Speaking of streets, I’ve been following the news pretty closely out of Egypt, and decided it was time to check back in literally on the Arab Street via Twitter.
When I entered the hashtag #egypt earlier today, I had flashbacks to early 2011, when the Arab Spring was first inaugurated. Like then, today the Twitterstream was moving by so incredibly quickly that I could hardly read any of the Tweets.
I hope some sanity and reason prevail on the streets of Cairo today, but then again, I also recognize there are some very complex and opposing forces at work.
While I try to listen to the tidings in Egypt online via Tweetdeck, news from the Washington Posts’s Barton Gellman suggests the NSA’s own internal audit identified 2,776 “incidents,” or violations, of the rules or court orders guiding the surveillance of Americans or foreign targets in the U.S.
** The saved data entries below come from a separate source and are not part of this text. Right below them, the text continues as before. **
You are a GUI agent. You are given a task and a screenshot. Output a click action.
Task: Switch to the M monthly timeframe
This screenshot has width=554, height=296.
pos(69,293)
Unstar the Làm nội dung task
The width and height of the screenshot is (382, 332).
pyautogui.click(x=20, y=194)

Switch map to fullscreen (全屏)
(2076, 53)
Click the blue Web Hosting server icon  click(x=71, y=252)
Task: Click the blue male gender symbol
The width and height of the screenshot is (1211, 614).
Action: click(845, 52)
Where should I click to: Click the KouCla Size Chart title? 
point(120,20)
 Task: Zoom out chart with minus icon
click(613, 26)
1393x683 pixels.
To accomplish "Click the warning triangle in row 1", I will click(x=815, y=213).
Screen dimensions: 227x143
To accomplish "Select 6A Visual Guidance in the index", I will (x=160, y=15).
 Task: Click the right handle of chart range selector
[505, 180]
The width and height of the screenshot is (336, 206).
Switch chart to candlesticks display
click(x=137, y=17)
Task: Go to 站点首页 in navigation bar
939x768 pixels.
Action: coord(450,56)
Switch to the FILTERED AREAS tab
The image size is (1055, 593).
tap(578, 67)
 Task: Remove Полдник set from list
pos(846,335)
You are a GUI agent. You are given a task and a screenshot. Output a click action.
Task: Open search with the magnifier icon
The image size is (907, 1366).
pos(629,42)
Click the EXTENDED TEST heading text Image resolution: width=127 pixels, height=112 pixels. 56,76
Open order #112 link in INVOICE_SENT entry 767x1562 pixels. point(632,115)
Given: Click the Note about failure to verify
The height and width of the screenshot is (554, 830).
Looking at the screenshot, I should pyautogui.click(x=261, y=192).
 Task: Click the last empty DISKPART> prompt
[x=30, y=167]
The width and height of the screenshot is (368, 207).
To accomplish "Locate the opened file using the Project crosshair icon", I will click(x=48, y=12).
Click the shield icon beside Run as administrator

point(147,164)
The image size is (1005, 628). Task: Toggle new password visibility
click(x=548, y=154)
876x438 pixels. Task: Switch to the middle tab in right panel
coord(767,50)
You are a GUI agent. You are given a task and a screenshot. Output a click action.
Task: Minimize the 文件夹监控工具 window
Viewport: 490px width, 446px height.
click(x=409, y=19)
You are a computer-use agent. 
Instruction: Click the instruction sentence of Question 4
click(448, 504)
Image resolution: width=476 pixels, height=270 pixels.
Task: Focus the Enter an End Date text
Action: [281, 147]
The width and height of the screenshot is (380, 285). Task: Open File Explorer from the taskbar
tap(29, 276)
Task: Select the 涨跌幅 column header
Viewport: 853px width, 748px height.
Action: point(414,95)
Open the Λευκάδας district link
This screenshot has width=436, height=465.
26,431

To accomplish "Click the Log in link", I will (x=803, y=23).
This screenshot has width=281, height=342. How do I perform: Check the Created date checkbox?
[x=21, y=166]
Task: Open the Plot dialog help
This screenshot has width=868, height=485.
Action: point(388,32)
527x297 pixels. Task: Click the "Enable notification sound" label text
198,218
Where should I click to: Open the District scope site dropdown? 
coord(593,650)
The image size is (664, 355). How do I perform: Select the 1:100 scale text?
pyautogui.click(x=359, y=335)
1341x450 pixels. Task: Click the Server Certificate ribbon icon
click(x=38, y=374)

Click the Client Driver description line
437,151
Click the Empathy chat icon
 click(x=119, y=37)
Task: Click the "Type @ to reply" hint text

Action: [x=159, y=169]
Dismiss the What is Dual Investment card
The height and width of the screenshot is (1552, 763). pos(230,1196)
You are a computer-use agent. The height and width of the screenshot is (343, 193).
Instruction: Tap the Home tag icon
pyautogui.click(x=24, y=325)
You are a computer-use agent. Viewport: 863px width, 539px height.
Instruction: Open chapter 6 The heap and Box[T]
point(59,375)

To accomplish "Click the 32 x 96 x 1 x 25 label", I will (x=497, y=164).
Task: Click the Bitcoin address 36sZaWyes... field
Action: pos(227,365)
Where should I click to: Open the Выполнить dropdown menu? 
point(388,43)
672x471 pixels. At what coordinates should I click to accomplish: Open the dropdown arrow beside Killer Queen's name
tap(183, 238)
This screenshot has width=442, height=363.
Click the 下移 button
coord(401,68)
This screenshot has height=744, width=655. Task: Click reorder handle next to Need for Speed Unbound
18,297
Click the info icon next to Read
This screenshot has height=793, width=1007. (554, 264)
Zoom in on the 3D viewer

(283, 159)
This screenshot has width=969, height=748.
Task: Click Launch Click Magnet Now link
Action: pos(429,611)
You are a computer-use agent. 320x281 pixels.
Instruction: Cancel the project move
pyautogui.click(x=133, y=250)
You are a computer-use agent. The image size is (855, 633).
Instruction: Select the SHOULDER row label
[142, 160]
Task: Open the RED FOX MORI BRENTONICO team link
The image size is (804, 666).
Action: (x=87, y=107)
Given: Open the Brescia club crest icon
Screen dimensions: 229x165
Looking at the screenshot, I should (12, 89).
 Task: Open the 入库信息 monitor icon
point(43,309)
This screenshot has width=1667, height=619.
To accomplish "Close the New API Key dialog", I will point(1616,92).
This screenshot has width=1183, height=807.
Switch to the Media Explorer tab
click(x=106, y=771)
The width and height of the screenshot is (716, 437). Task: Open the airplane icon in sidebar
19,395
In other words, Big Brother is watching, even when he’s not supposed to be.
Some of the infractions, Gellman reports, were due to typographical errors -- in one instance, hearkening back to Egypt, when someone apparently mistook the U.S. area code 202 for 20 (Egypt’s international dialing code).
For all this new insight, we have Edward Snowden to thank.
Yes, I know, I thought the deal with Putin was that Snowden wouldn’t release any more “confidential” information because it would harm relations between the U.S. and Russia.
Apparently, this report leaked to the Post was one Snowden had passed off long before he made that deal, so I guess that keeps him on Putin’s Christmas card list… for now.
One thing’s for sure, Microsoft and Firefox won’t be sending Google a Christmas card this year.
I just saw some stats reported on Mashable that suggest Google’s Chrome browser has become something of a juggernaut, and now is the world’s most popular browser with 43% share of the global market.
I plead guilty -- I, too, have turned to Chrome as my go-to browser of choice. It’s faster… better… cheaper… okay, maybe not cheaper. Browsers are free, but it still takes time and energy to give them a test drive.
Anyhow, perhaps I’ll email a Christmas card to myself. Just to make sure nobody reads it, I want to use the same encryption technology Snowden used when he “spoke” with his father via online chat the other day for the first time since his self-imposed expatriation.
That’s got to be some seriously industrial-strength code!